Ciò che Traven imprime a tutto il romanzo è un’atmosfera di solitudine e falsità, in cui il protagonista sembra affogare la rotta della sua vita, naufragando in mondi irreali. I consoli, le carceri e la mendicanza lo convinceranno di non essere più un marinaio americano salpato dal porto di St. Louis, ma un signor nessuno prima e un fuochista tedesco poi.
L’essere completamente isolato dall’ambiente intorno a lui lo porta a credere che il mondo di prima non esista più. Quindi prova a creare nuovi luoghi e vite in cui ritrovare sé stesso, per non convincersi che il dubbio del console fosse legittimo: si può essere convinti della propria nascita, se non vi è niente o nessuno intorno a noi che la attesti?
Il solo modo per cancellare questo dubbio è fare l’unica cosa che gli rimane della sua identità precedente, imbarcarsi come marinaio in una nave. Risulta però impossibile trovare una nave disposta ad accettare una persona nell’equipaggio senza documenti, almeno che questa nave non sia essa stessa senza identità, una nave morta appunto. Le navi morte sono infatti quelle navi che ufficialmente non esistono ma che gli armatori mandano in mare con i carichi peggiori, aspettando che naufraghino per ricevere i soldi dell’assicurazione, ben disposte ad accettare qualsivoglia malcapitato e reietto della società, così da farne piazza pulita.

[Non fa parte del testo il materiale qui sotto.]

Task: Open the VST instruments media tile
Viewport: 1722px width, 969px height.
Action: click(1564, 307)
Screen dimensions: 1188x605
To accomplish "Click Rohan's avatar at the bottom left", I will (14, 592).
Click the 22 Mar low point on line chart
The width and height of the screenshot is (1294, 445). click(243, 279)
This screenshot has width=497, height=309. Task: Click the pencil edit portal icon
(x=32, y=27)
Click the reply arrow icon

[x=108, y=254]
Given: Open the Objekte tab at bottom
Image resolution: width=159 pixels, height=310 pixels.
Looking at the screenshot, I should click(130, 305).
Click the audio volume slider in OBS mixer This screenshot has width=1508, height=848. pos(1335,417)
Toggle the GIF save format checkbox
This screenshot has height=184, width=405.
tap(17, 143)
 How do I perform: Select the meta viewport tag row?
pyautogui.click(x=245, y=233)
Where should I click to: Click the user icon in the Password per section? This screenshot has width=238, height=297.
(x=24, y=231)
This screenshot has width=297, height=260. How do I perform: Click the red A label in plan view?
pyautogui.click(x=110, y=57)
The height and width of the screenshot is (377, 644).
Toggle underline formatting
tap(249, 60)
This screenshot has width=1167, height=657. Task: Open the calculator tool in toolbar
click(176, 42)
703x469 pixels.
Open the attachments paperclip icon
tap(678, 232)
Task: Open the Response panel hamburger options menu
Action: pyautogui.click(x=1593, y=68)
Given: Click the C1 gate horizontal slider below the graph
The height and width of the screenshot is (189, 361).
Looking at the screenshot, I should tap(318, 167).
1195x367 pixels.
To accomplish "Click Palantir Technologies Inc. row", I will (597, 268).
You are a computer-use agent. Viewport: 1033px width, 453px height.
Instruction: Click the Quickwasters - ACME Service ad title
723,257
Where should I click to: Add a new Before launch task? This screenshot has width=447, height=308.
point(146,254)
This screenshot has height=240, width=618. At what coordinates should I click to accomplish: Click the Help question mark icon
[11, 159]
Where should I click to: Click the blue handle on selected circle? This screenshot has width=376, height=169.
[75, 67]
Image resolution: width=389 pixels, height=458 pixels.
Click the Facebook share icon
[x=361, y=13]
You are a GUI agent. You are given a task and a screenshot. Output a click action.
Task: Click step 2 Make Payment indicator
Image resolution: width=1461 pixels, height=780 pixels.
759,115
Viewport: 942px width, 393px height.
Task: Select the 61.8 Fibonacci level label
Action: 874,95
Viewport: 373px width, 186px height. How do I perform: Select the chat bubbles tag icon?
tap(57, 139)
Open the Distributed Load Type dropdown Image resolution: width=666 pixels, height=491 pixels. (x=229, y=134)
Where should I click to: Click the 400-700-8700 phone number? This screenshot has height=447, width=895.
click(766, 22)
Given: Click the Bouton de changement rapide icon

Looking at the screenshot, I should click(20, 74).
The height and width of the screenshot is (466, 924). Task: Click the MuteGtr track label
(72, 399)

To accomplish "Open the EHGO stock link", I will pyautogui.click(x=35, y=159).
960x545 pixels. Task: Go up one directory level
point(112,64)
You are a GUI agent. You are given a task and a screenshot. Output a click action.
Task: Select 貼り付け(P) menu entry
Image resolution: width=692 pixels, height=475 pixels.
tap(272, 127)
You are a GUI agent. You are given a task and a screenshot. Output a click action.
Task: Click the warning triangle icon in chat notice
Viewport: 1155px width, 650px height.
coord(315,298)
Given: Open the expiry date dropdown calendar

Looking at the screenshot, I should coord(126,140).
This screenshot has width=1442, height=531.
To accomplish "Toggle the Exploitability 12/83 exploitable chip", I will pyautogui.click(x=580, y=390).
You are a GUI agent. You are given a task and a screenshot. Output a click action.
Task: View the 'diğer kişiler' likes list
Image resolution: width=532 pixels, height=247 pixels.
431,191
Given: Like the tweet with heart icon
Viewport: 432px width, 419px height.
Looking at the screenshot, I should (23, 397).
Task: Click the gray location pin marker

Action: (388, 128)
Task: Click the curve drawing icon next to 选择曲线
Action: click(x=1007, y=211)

Il naufragio dello Yorikke, la nave morta nella quale Gale si imbarca – una nave fatiscente, che vive di carichi sporchi e contrabbando, destinata al naufragio e a far guadagnare la compagnia di armatori grazie al premio assicurativo – è l’apice della solitudine umana, non solo del nostro marinaio, ma anche dell’umanità intera, che guarda consapevole e inerme la morte sociale di chi non può dimostrarsi vivo.
È qui che infatti sta la genialità dello scrittore, ovvero il rappresentare, negli anni venti del novecento, un qualcosa che seppur con modalità diverse accade ancora oggi. Capirete infatti che è ormai usanza comune isolare e lasciar naufragare persone provenienti dall’altra parte del mondo, che esenti da colpe si trovano senza identità, costringendole, con i nostri sguardi orbi e menefreghisti, ad affogare sotto onde alzate dalla nostra arroganza.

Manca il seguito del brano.